Implementing Linear Regression using Stats Models

Introduction to Linear Regression

Linear Regression or Ordinary Least Squares Regression (OLS) is one of the simplest machine learning algorithms and produces both accurate and interpretable results on most types of continuous data. While more sophisticated algorithms like random forest will produce more accurate results, they are know as “black box” models because it’s tough for analysts to interpret the model. In contrast, OLS regression results are clearly interpretable because each predictor value (beta) is assigned a numeric value (coefficient) and a measure of significance for that variable (p-value). This allows the analyst to interpret the effect of difference predictors on the model and tune it easily.

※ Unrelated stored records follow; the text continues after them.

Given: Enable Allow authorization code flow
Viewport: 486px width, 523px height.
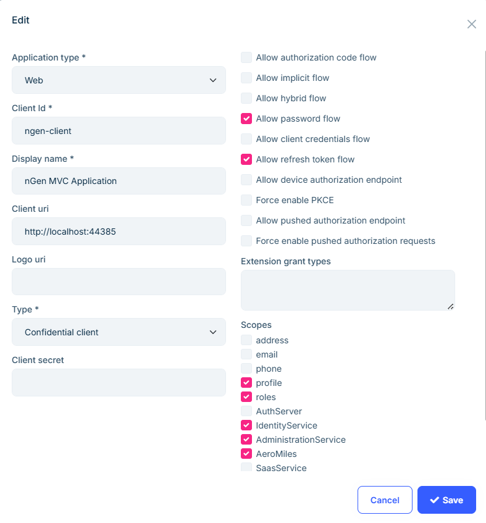Looking at the screenshot, I should (x=246, y=57).
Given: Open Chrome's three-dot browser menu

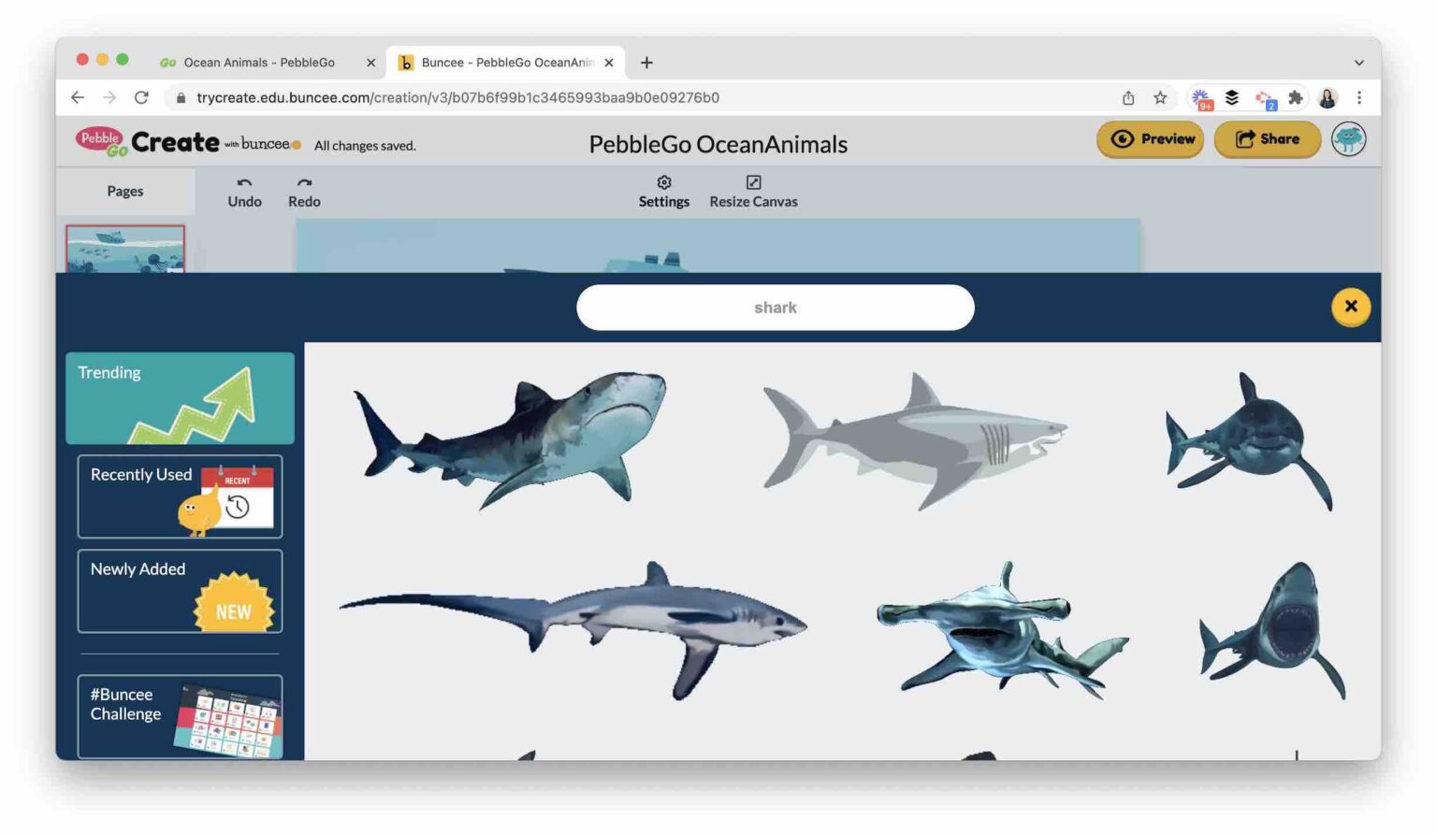Looking at the screenshot, I should click(x=1359, y=97).
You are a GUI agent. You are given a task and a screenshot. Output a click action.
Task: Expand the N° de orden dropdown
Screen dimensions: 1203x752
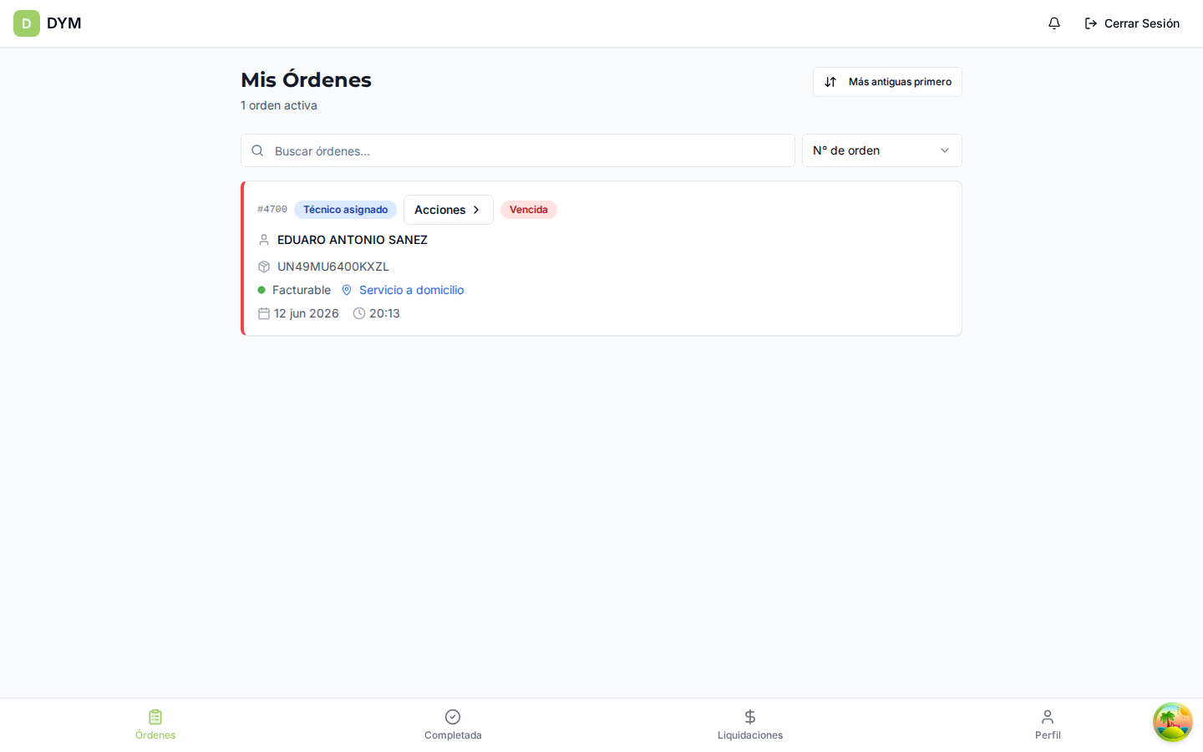(x=882, y=150)
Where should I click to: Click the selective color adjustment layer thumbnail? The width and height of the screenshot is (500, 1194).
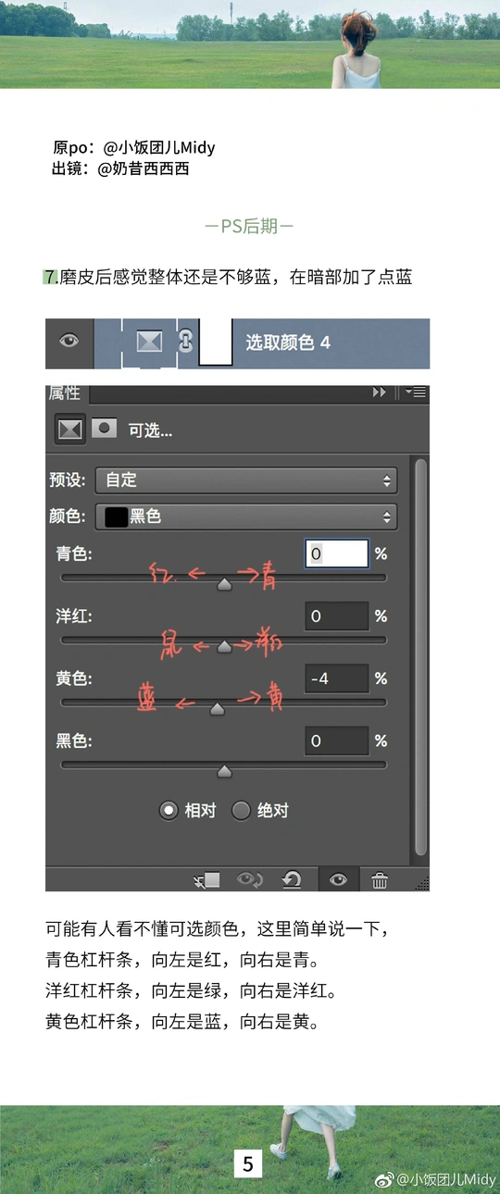click(149, 342)
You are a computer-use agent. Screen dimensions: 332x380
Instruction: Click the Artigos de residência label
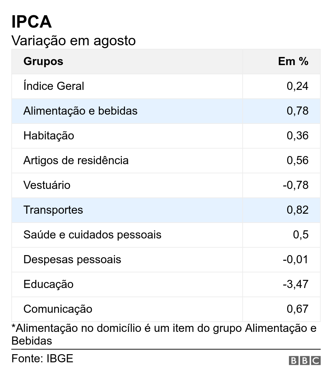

Here we’ll use college admissions data and the statsmodels package to perform a simple linear regression looking at the relationship between average SAT score, out-of-state tuition and the selectivity for a range of US higher education institutions. We'll read the data using pandas and represent it visually using matplotlib.

import pandas as pd
import statsmodels.api as sm
import matplotlib.pyplot as plt
%matplotlib inline

cols = ['ADM_RATE','SAT_AVG', 'TUITIONFEE_OUT'] #cols to read, admit rate, avg sat score & out-of-state tuition

df = pd.read_csv('college_stats.csv', usecols=cols)
df.dropna(how='any', inplace=True)
len(df) #1303 schools

Represent the OLS Results Numerically

#fit X & y
y,X=(df['TUITIONFEE_OUT'], df[['SAT_AVG','ADM_RATE']])

#call the model
model = sm.OLS(y, X)

#fit the model
results = model.fit()

#view results
results.summary()

OLS Regression Results
Dep. Variable:	TUITIONFEE_OUT	R-squared:	0.919
Model:	OLS	Adj. R-squared:	0.919
Method:	Least Squares	F-statistic:	7355.
Date:	Sat, 24 Jun 2017	Prob (F-statistic):	0.00
Time:	12:11:48	Log-Likelihood:	-13506.
No. Observations:	1303	AIC:	2.702e+04
Df Residuals:	1301	BIC:	2.703e+04
Df Model:	2
Covariance Type:	nonrobust

	coef	std err	t	P>\|t\|	[95.0% Conf. Int.]
SAT_AVG	29.8260	0.577	51.699	0.000	28.694 30.958
ADM_RATE	-9600.6540	907.039	-10.585	0.000	-1.14e+04 -7821.235

Omnibus:	9.845	Durbin-Watson:	1.313
Prob(Omnibus):	0.007	Jarque-Bera (JB):	7.664
Skew:	-0.090	Prob(JB):	0.0217
Kurtosis:	2.670	Cond. No.	4.55e+03

Note that although we only used two variables we get a strong R-squared. This means that much of the variability within the out-of-state tuition can be explained or captured by SAT scores and selectivity or admittance rate.

Represent the OLS Results Visually

Plot of Out of State Tuition and Average SAT Score

fig, ax = plt.subplots()
fig = sm.graphics.plot_fit(results, 0, ax=ax)
ax.set_ylabel("Out of State Tuition")
ax.set_xlabel("Avg SAT Score")
ax.set_title("OLS Regression")

<matplotlib.text.Text at 0x10b6cd790>

png

Plot of Out of State Tuition and Admittance Rate

fig, ax = plt.subplots()
fig = sm.graphics.plot_fit(results, 1, ax=ax)
ax.set_ylabel("Out of State Tuition")
ax.set_xlabel("Admittance Rate")
ax.set_title("OLS Regression")

<matplotlib.text.Text at 0x10cfd4390>

png